Exercise directions: Nothing but a number should be returned: the count of lines in the records that contain "agent".
━━━ The data
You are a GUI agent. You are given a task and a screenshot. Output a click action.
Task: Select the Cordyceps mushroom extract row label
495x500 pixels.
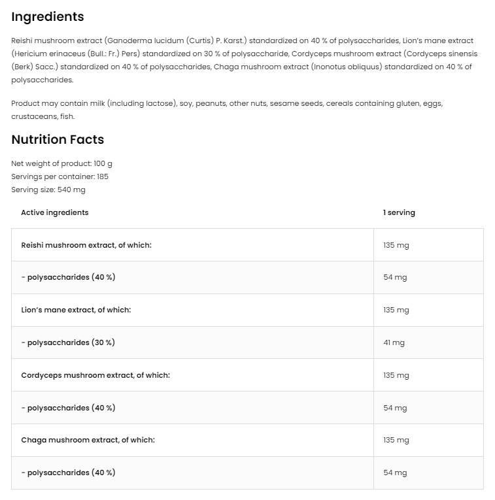click(95, 375)
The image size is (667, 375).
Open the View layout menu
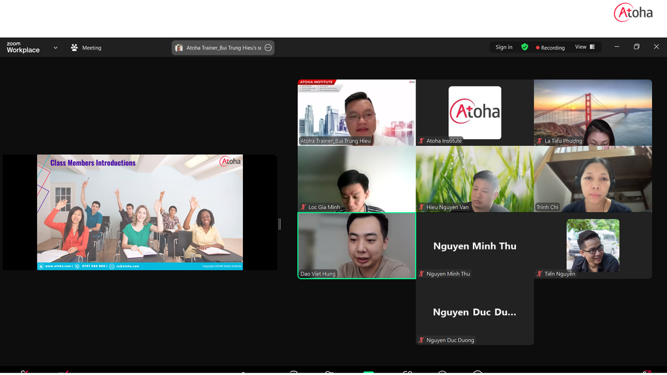[x=584, y=47]
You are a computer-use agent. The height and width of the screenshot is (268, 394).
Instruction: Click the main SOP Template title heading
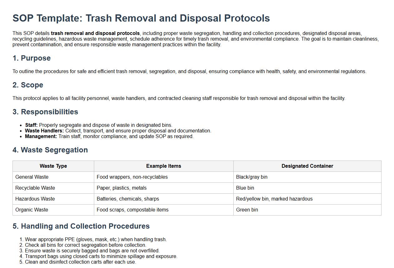pos(141,18)
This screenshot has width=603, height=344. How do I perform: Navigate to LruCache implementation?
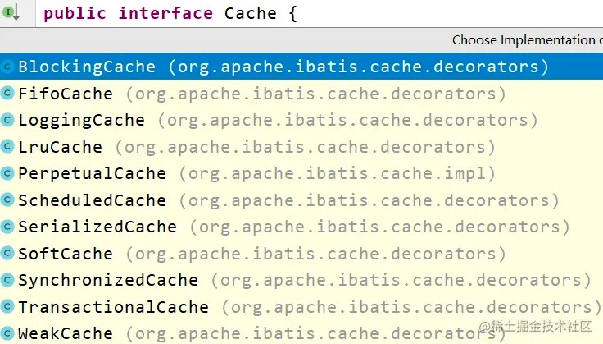tap(60, 148)

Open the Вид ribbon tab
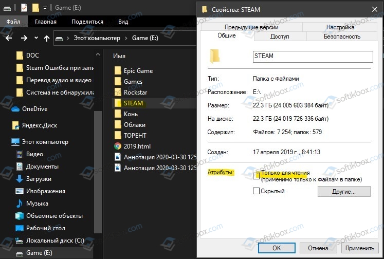tap(123, 22)
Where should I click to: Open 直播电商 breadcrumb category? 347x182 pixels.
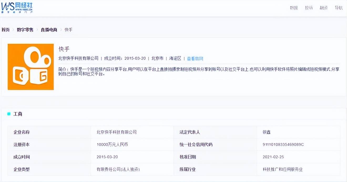click(49, 30)

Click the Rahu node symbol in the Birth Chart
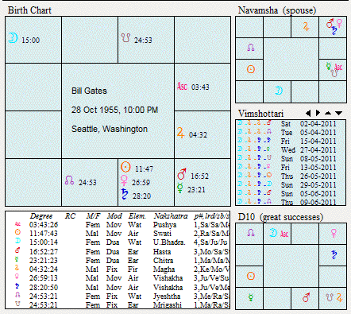(x=69, y=180)
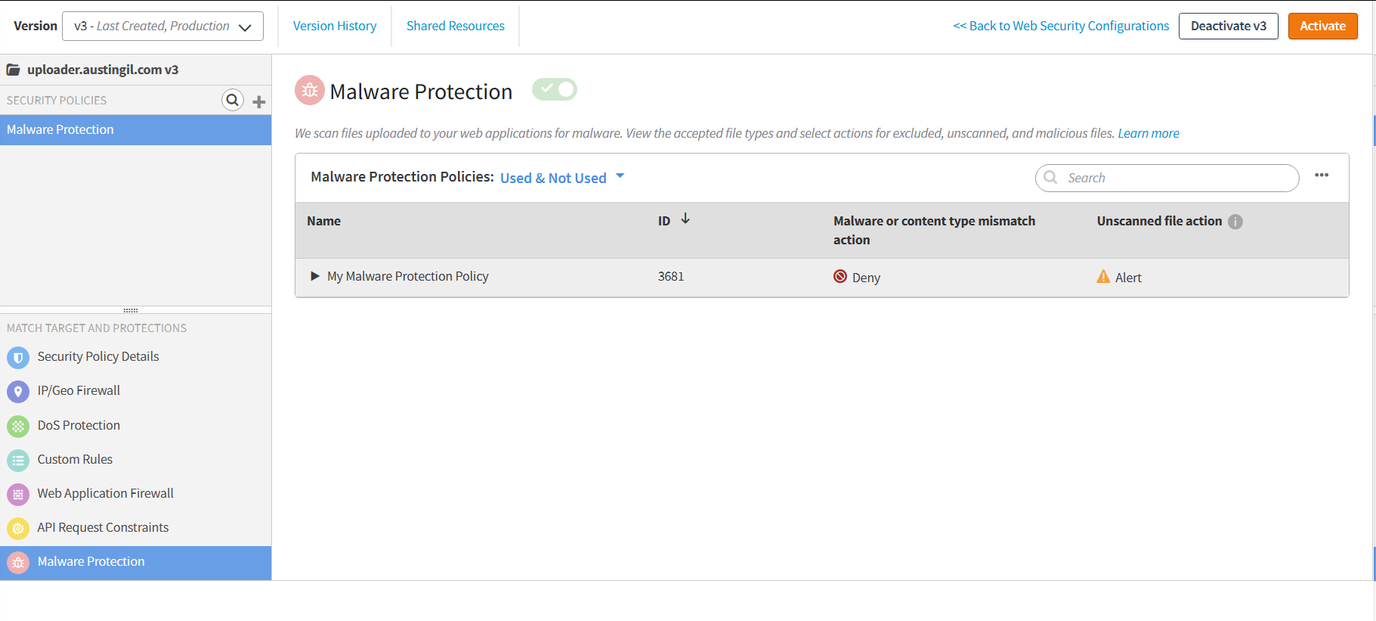1376x621 pixels.
Task: Click the Deactivate v3 button
Action: pyautogui.click(x=1228, y=26)
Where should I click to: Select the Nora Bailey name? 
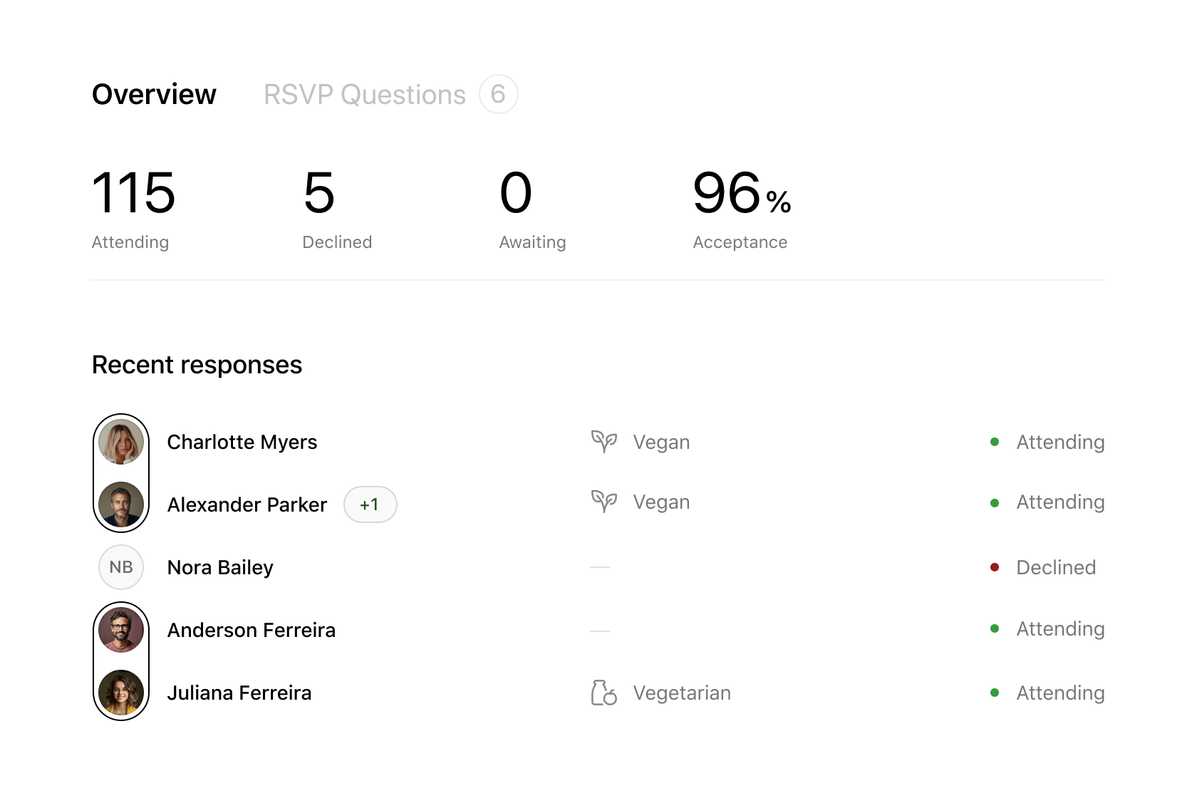220,567
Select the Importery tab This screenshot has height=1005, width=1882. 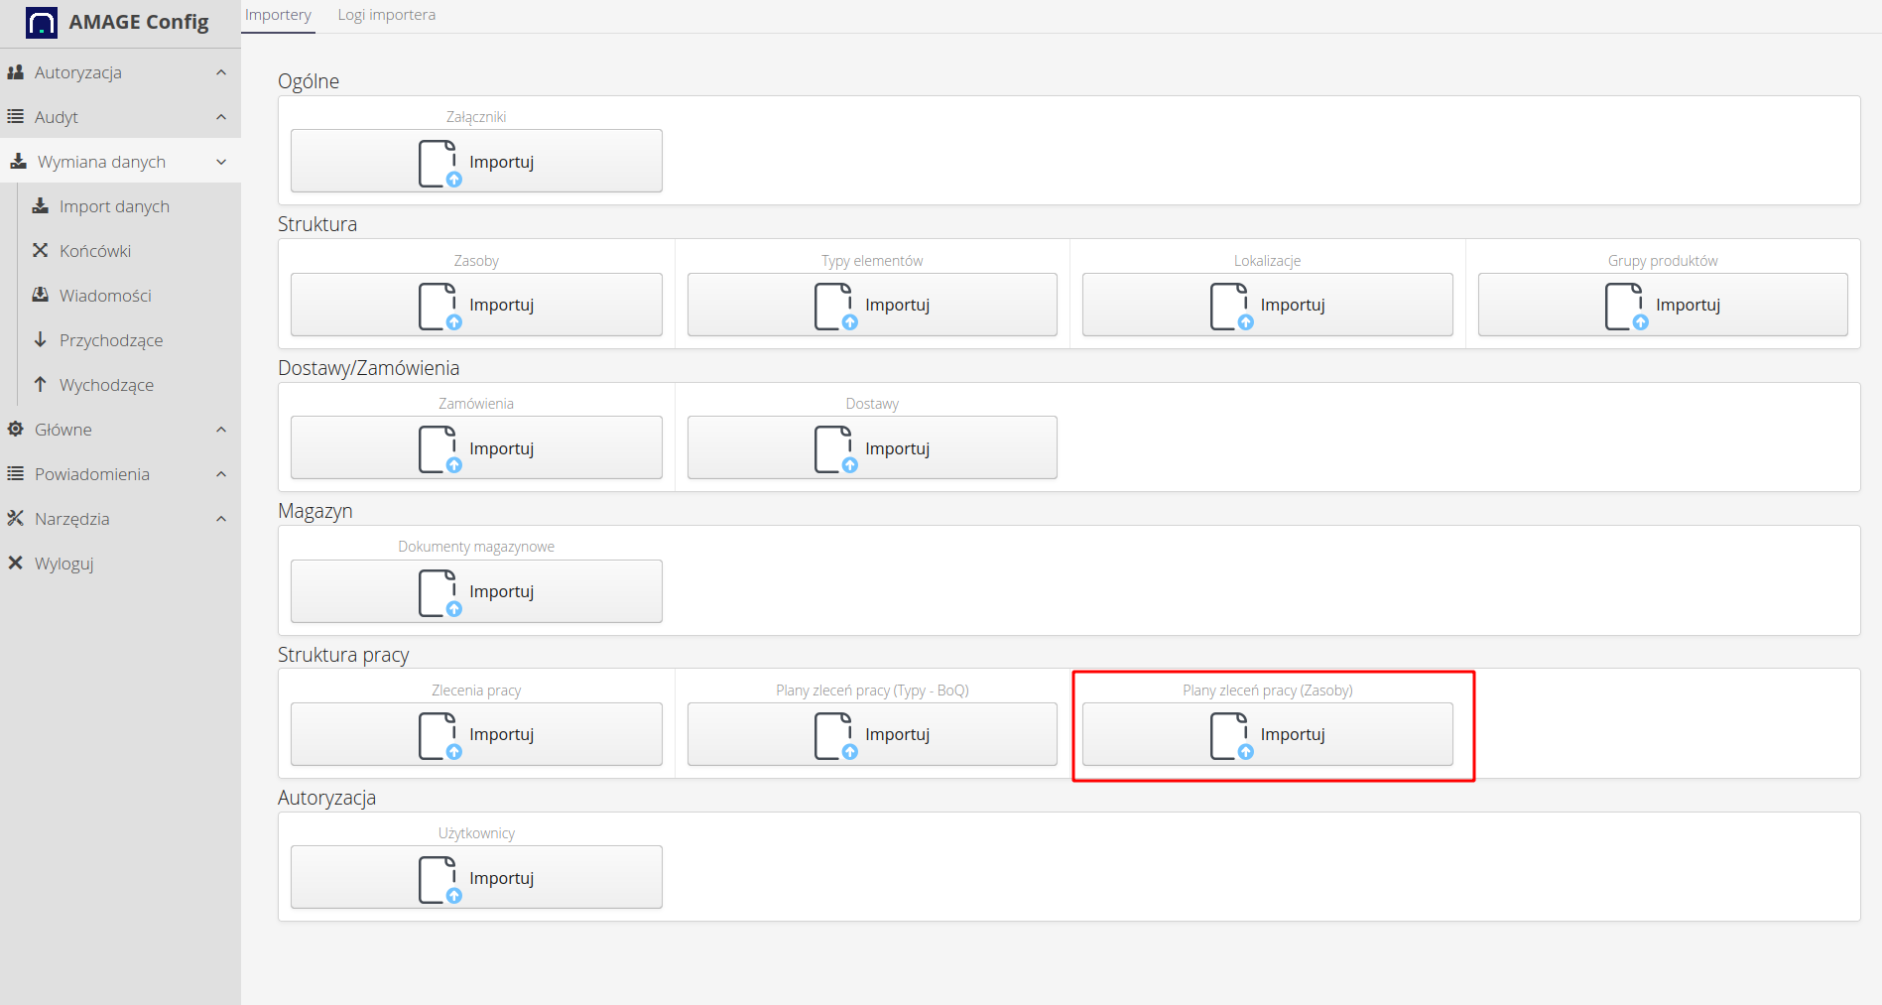pyautogui.click(x=278, y=15)

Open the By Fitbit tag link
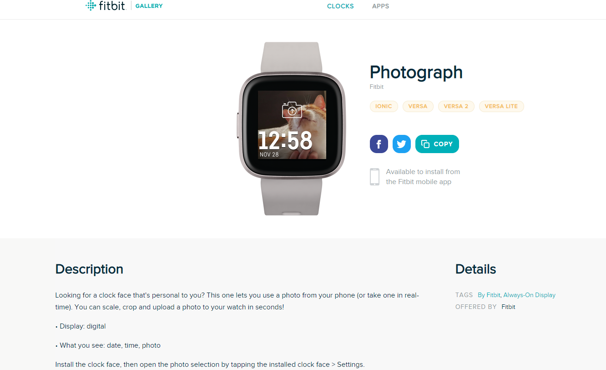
━━━━━━
Response area: 2